In this expository article, the authors discuss the connection between the study of non-local operators on Euclidean space to the study of fractional GJMS operators in conformal geometry. The emphasis is on the study of a class of fourth order operators and their third order boundary operators. These third order operators are generalizations of the Dirichlet-to-Neumann operator.

This paper offers a variant of a proof of a borderline Bourgain-Brezis Sobolev embedding theorem on ℝ ⁿ. The authors use this idea to extend the result to real hyperbolic spaces ℍ ⁿ.

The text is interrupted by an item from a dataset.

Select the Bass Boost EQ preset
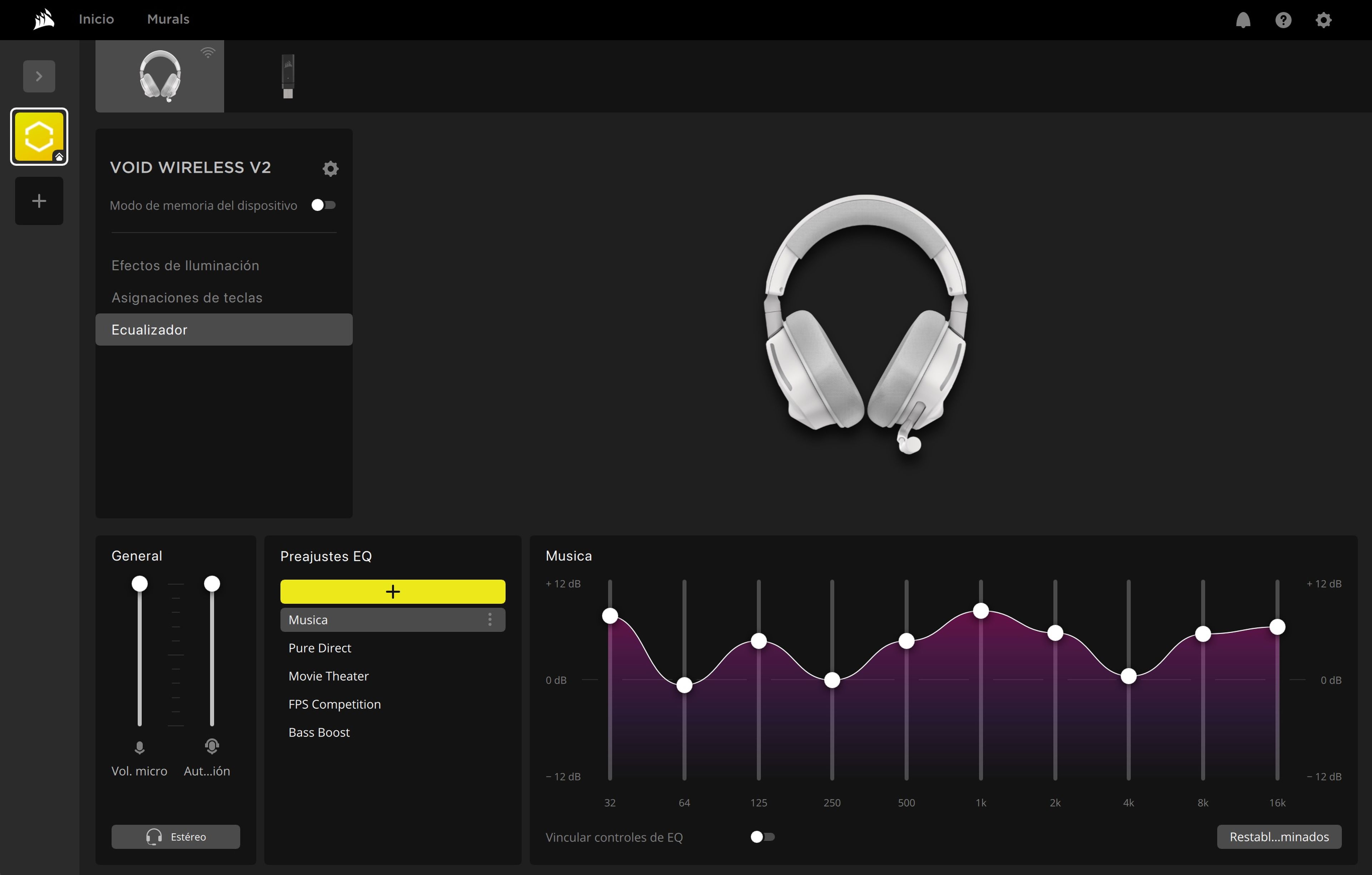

The authors discuss the existence and uniqueness up to isometries of E ⁿ of immersions ϕ: Ω ⊂ R ⁿ → E ⁿ with prescribed metric tensor field (g _ij): Ω → S_> ⁿ, and discuss the continuity of the mapping (g _ij) → ϕ defined in this fashion with respect to various topologies. In particular, the case where the function spaces have little regularity is considered. How, in some cases, the continuity of the mapping (g _ij) → ϕ can be obtained by means of nonlinear Korn inequalities is shown.

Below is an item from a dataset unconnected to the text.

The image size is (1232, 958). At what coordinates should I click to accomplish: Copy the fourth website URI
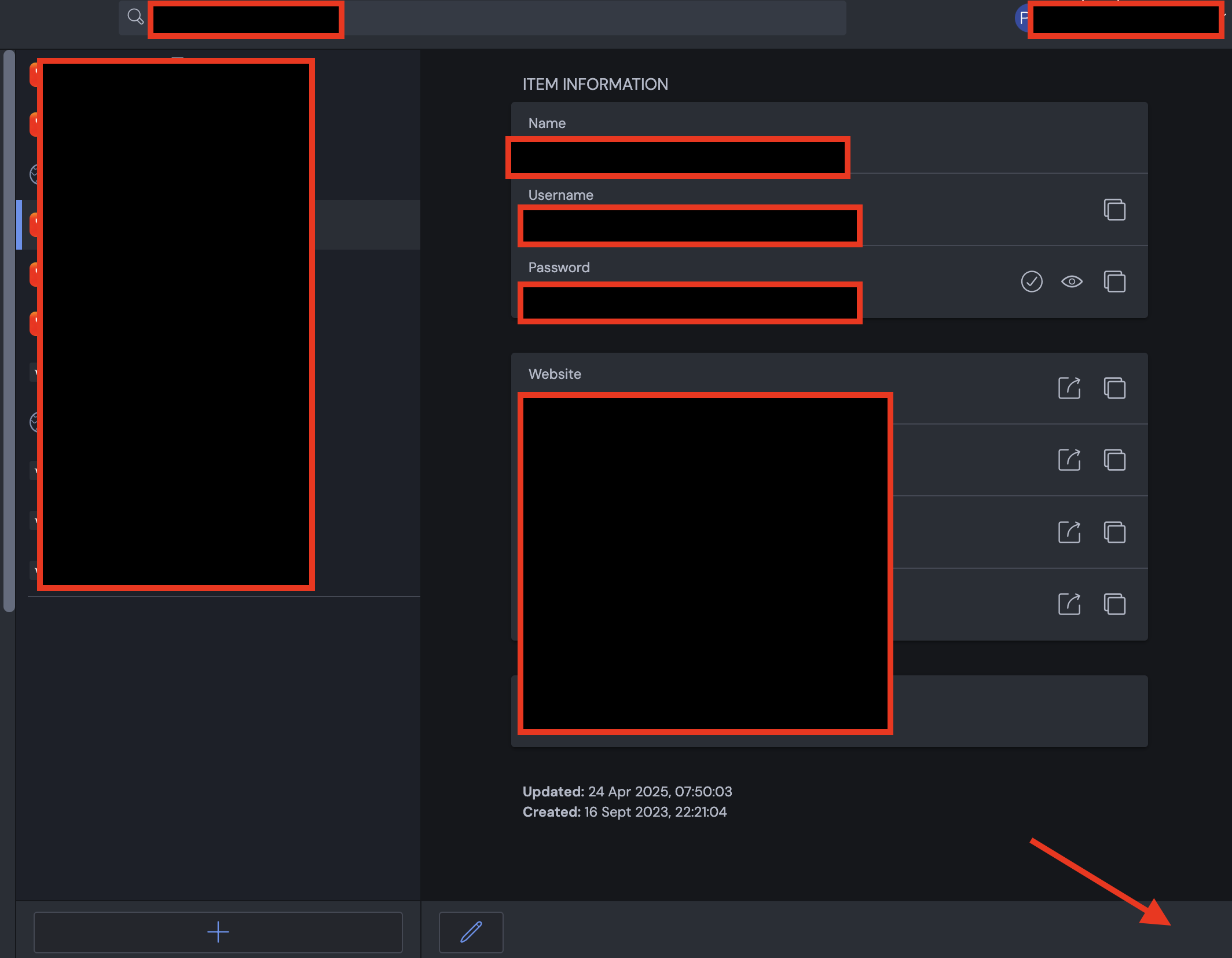tap(1114, 604)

The author reviews some results about nonlocal advection-diffusion equations based on lower bounds for the fractional Laplacian.

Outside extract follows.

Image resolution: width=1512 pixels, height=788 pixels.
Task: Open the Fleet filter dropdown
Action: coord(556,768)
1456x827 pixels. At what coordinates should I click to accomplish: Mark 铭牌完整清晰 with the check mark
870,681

Asymptotic expansions of the voltage potential in terms of the “radius” of a diametrically small (or several diametrically small) material inhomogeneity(ies) are by now quite well-known. Such asymptotic expansions for diametrically small inhomogeneities are uniform with respect to the conductivity of the inhomogeneities.

In contrast, thin inhomogeneities, whose limit set is a smooth, codimension 1 manifold, σ, are examples of inhomogeneities for which the convergence to the background potential, or the standard expansion cannot be valid uniformly with respect to the conductivity, a, of the inhomogeneity. Indeed, by taking a close to 0 or to infinity, one obtains either a nearly homogeneous Neumann condition or nearly constant Dirichlet condition at the boundary of the inhomogeneity, and this difference in boundary condition is retained in the limit.

The purpose of this paper is to find a “simple” replacement for the background potential, with the following properties: (1) This replacement may be (simply) calculated from the limiting domain Ωσ, the boundary data on the boundary of Ω, and the right-hand side. (2) This replacement depends on the thickness of the inhomogeneity and the conductivity, a, through its boundary conditions on σ. (3) The difference between this replacement and the true voltage potential converges to 0 uniformly in a, as the inhomogeneity thickness tends to 0.

The authors prove that flat ground state solutions (i.e. minimizing the energy and with gradient vanishing on the boundary of the domain) of the Dirichlet problem associated to some semilinear autonomous elliptic equations with a strong absorption term given by a non-Lipschitz function are unstable for dimensions N = 1,2 and they can be stable for N ≥ 3 for suitable values of the involved exponents.